== Dati forniti

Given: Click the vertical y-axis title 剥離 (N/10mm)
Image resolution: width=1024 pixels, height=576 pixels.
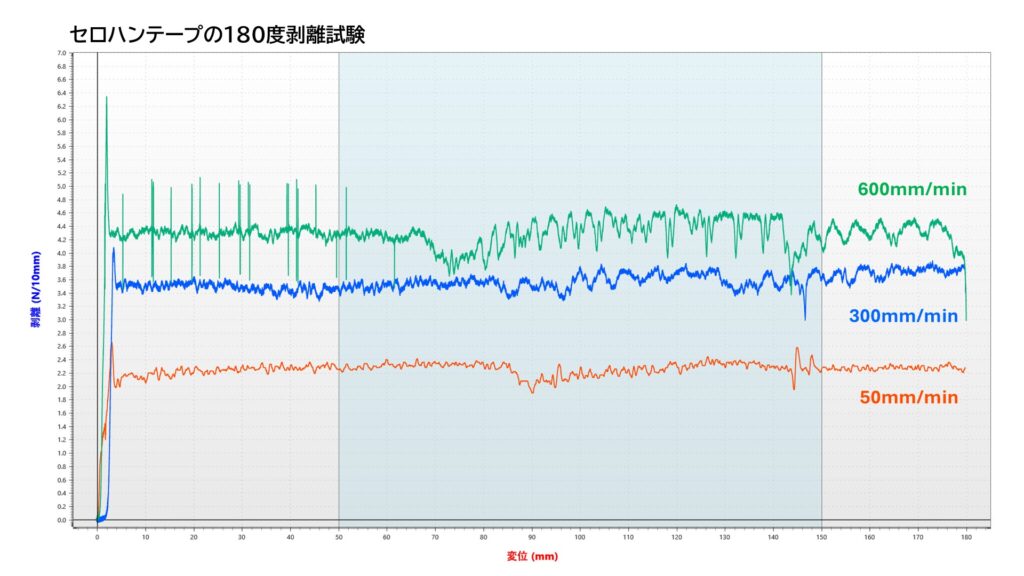Looking at the screenshot, I should 36,289.
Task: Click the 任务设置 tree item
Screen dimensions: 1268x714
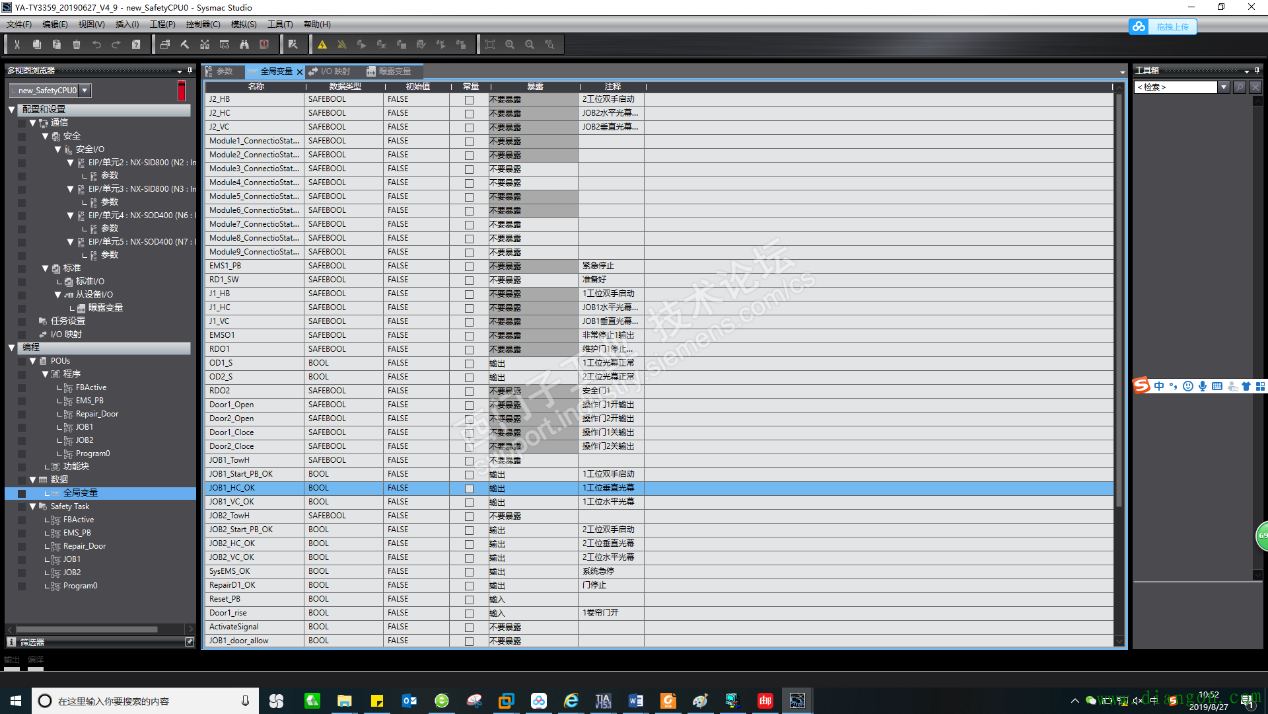Action: pyautogui.click(x=67, y=321)
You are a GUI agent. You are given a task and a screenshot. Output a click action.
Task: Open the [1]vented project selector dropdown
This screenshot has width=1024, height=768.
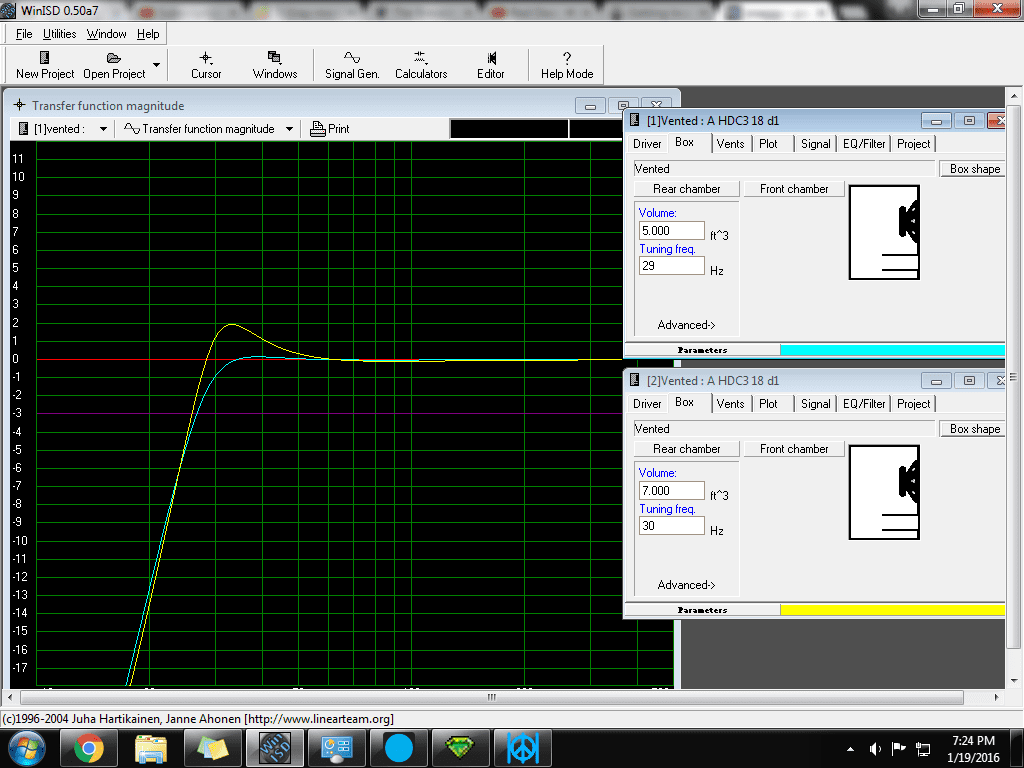[x=103, y=129]
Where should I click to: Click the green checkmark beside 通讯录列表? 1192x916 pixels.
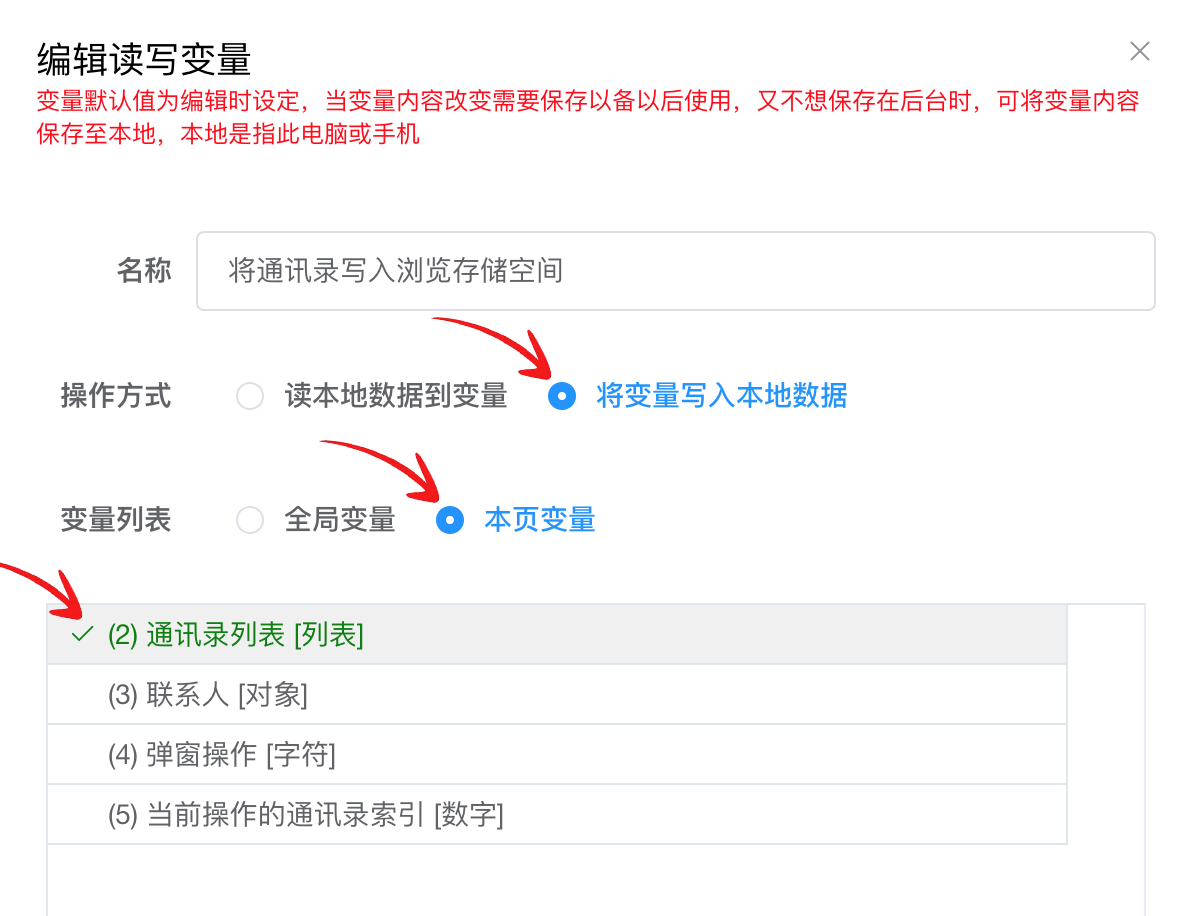(82, 634)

====

Esercizio =
Ricopia identiche le righe comprese tra quella che contiene "You are a GUI" e la fine dei dati forniti, entrambe le estremità incluse. Non riportare le immagini.

Risultato =
You are a GUI agent. You are given a task and a screenshot. Output a click action.
Task: Open the [1]vented project selector dropdown
This screenshot has width=1024, height=768.
[x=103, y=129]
Where should I click to: Click the green checkmark beside 通讯录列表? 1192x916 pixels.
(82, 634)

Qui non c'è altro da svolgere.